Skoda Rapid Spaceback hatchback (2013-2019) - MPG, running costs & CO2
A range of efficient engines makes the Skoda Rapid Spaceback cheap to run
The Rapid Spaceback offers a similar choice of modern, economical petrol and diesel engines as the regular Rapid hatchback, ranging in size from a 1.0-litre petrol in the facelifted model to 1.6 litres (the biggest diesel). None is ruinously expensive to run, and CO2 emissions are low across the range, with every Rapid Spaceback liable for the same £140 annual road-tax bill after the first year’s CO2-based road tax (generally included in the on-the-road price).
We frequently mention that the duration of the VW Group warranty is a bit mean compared to certain rivals, but the durability of the Rapid should mean there aren't too many warranty claims anyway. The servicing schedule is easy to follow and a money-saving service plan is available.
Skoda Rapid Spaceback MPG & CO2
The new-for-2017 1.0-litre three-cylinder petrol engine beats the economy of the previous 1.2-litre. The less powerful version returns up to 62.8mpg with CO2 emissions of 103g/km. The 109bhp version doesn’t harm these figures too much, either: economy falls to 61.4mpg while CO2 emissions climb slightly to 106g/km. This does mean the Benefit-in-Kind (BiK) company-car tax rating is 20% for the more powerful engine, against 19% for the more economical version.

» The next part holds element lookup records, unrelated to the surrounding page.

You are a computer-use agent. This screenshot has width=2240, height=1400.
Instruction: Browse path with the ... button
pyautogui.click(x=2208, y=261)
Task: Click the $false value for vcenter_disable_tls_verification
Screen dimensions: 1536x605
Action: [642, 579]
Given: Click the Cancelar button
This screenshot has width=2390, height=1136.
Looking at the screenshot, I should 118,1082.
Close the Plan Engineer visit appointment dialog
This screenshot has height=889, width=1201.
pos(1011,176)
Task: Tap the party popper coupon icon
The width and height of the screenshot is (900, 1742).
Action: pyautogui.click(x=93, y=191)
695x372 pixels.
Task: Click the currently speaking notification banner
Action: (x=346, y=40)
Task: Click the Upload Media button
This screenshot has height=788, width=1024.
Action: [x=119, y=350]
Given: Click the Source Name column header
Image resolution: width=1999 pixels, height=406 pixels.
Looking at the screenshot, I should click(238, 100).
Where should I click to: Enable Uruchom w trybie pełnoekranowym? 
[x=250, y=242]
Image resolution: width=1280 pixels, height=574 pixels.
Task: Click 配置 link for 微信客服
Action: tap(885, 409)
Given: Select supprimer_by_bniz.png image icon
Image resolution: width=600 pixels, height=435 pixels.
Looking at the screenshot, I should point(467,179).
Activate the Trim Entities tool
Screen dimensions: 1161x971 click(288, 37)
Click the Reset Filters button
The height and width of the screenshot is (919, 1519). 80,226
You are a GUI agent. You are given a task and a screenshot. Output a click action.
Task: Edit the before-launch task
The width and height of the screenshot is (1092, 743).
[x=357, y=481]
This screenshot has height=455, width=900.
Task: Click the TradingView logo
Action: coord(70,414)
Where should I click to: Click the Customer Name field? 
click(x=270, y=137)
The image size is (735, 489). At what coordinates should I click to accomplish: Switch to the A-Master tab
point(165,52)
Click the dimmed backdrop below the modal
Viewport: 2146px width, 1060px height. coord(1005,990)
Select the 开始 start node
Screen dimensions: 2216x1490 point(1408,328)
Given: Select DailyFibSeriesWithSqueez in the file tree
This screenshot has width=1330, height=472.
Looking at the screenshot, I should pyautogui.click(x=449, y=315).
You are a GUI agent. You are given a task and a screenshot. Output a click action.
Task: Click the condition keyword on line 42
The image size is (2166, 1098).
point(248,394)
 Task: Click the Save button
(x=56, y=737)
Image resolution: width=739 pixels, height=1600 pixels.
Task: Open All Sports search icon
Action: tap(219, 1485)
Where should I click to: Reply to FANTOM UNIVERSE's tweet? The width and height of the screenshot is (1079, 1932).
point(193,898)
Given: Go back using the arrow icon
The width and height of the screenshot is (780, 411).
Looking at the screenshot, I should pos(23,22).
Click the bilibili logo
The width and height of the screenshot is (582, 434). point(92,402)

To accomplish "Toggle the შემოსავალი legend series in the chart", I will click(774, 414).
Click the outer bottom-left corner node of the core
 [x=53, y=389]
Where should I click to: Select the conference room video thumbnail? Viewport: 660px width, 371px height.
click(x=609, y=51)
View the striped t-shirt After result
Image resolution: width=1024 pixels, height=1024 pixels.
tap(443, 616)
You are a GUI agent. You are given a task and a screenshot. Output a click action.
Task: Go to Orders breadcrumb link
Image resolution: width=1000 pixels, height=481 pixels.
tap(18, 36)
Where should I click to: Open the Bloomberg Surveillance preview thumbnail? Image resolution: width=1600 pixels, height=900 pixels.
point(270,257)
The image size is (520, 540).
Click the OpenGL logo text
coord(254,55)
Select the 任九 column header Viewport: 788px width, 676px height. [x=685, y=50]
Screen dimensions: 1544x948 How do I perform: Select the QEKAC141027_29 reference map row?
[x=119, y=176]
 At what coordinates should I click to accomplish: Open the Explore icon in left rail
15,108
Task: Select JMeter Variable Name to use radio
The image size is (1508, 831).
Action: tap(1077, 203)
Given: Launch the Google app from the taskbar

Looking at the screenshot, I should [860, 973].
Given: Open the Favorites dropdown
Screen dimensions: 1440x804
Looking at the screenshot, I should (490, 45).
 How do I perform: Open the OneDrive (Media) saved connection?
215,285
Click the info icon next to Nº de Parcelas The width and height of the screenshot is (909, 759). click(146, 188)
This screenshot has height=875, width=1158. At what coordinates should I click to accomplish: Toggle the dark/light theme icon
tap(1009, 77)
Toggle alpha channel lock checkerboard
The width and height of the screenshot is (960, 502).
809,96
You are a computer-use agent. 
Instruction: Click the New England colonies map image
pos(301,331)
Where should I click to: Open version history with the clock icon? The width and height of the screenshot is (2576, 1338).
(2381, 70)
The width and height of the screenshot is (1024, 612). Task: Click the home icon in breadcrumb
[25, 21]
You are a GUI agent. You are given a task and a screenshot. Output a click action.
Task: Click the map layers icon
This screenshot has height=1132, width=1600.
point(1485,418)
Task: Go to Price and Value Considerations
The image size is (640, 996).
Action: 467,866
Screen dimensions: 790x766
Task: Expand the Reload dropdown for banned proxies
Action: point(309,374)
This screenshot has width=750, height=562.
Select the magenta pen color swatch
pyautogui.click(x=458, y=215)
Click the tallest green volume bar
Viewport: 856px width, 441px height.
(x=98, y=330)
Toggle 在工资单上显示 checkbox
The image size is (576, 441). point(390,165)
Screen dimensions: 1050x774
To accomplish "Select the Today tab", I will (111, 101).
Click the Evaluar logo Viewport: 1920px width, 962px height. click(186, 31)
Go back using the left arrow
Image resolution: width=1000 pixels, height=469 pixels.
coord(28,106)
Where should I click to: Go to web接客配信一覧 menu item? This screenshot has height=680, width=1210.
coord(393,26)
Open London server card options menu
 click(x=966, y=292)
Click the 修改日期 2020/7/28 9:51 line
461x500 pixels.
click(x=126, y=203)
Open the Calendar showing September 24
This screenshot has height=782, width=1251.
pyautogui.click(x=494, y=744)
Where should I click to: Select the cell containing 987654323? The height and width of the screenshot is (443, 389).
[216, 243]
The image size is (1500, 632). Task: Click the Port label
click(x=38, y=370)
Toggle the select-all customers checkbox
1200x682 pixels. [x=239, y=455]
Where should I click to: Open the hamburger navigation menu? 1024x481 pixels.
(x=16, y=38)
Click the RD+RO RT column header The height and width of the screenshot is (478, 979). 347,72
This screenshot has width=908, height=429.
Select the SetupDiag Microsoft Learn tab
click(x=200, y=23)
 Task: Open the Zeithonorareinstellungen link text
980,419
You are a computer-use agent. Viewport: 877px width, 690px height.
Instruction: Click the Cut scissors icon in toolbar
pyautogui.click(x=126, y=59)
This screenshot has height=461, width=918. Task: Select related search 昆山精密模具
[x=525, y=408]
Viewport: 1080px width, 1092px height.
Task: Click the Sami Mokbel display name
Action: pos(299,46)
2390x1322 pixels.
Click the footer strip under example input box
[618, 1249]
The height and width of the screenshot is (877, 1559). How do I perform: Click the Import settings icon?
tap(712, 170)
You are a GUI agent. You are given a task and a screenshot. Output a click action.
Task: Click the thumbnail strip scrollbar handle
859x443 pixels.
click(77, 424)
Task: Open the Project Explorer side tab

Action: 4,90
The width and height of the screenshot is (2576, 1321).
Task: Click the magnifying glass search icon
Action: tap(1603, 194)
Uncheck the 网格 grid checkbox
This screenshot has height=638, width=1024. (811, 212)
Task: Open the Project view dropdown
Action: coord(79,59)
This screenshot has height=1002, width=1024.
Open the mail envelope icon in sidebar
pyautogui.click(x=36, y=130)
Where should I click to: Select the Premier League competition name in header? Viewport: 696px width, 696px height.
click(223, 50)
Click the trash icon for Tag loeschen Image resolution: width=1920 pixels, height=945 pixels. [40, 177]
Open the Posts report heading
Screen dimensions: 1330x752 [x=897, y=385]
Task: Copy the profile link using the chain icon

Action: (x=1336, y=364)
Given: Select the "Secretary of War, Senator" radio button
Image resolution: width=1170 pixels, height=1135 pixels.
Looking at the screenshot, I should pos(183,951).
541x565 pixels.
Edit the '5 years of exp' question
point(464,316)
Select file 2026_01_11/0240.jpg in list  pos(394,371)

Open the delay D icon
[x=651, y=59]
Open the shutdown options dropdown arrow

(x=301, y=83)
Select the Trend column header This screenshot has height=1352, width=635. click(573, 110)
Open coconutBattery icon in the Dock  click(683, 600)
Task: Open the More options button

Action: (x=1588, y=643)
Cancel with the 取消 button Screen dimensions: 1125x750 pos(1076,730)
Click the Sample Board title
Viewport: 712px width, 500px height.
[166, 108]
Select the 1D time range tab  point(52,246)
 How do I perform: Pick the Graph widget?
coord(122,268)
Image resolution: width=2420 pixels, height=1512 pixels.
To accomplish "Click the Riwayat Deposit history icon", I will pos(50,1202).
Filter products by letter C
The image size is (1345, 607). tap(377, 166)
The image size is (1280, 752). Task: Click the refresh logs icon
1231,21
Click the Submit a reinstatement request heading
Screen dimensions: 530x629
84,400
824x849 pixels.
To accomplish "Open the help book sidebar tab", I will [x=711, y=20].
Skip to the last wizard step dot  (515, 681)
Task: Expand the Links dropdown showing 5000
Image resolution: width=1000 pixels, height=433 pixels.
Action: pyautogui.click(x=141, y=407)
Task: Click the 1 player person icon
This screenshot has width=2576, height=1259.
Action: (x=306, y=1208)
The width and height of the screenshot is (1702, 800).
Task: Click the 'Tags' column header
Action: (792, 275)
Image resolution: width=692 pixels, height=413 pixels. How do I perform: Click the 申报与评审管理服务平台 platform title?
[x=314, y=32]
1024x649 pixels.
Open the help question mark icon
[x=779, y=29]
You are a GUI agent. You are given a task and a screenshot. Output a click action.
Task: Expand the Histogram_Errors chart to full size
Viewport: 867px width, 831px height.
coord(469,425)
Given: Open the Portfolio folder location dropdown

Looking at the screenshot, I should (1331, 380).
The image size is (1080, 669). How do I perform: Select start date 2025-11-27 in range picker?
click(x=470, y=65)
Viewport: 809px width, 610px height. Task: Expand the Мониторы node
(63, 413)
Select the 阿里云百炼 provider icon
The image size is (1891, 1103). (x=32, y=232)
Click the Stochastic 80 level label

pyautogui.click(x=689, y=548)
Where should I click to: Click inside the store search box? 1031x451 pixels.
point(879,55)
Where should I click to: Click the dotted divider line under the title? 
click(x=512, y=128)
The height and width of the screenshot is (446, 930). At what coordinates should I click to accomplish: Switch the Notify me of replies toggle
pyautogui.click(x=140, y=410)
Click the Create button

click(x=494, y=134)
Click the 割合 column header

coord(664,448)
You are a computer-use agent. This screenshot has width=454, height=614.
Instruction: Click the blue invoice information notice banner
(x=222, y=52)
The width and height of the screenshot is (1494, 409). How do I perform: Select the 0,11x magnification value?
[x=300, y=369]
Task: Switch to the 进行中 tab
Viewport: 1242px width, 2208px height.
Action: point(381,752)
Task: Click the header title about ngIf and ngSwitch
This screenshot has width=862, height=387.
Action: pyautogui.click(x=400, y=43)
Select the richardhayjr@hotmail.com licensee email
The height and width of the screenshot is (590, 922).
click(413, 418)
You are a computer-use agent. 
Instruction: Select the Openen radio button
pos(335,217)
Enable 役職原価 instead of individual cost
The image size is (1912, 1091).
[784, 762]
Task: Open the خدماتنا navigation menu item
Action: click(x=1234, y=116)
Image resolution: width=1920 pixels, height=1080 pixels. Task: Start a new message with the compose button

While the petrol engines are impressively economical, a diesel may still make sense if you cover more than 12,000 miles or so a year. There are two to choose from – a 1.4-litre with 89bhp that returns up to 70.6mpg and 105 g/km of CO2 for a 22% BiK rating, and a 109bhp 1.6-litre engine that manages 67.3mpg with no increase in BiK band.
The insurance ratings for the Spaceback range from group 13 for the entry-level S model with the smallest petrol engine, to 17 for the SE Sport with the biggest diesel engine. This is comparable with the Volkswagen Golf and SEAT Leon, but a little higher than the Hyundai i30. However, insurance is unlikely to be prohibitively expensive for any but the highest risk groups.
The Spaceback, along with the Rapid hatchback, enjoys Skoda’s three-year warranty, which we can’t help but feel is a little mean compared to that offered by certain rival companies. The Skoda warranty has unlimited mileage for the first two years, but cover in the third year is capped to a maximum of 60,000 miles. This can be extended at the point of sale – stretching the warranty to four years/80,000 miles costs £230, while five years/100,000 miles is £460.
However, Hyundai is generous (or brave) enough to offer a five-year/unlimited-mileage warranty and we think it’s a shame the VW Group can’t match this.
The Rapid Spaceback follows the same servicing regime as any other Skoda, allowing you to you manage your car’s maintenance in one of two ways. You can sign up for fixed-interval servicing, where your car receives a service at the end of every year or 10,000 miles; this is recommended for those who cover low mileage or mainly short distances, perhaps primarily in urban areas where the car is subjected to a lot of acceleration and braking. If this sounds like you, it might be wise to look at a service plan – this costs around £279 for the first two services.
Alternatively, if you’re a higher-mileage user you can rely on the engine’s in-built wear sensors. These work to determine when the car needs a service based on how it’s being driven. This may suit you if you primarily use the car for longer journeys, cruising at motorway speeds where the car is subject to little wear. Service intervals can come up at any point between 9,000 and 20,000 miles this way.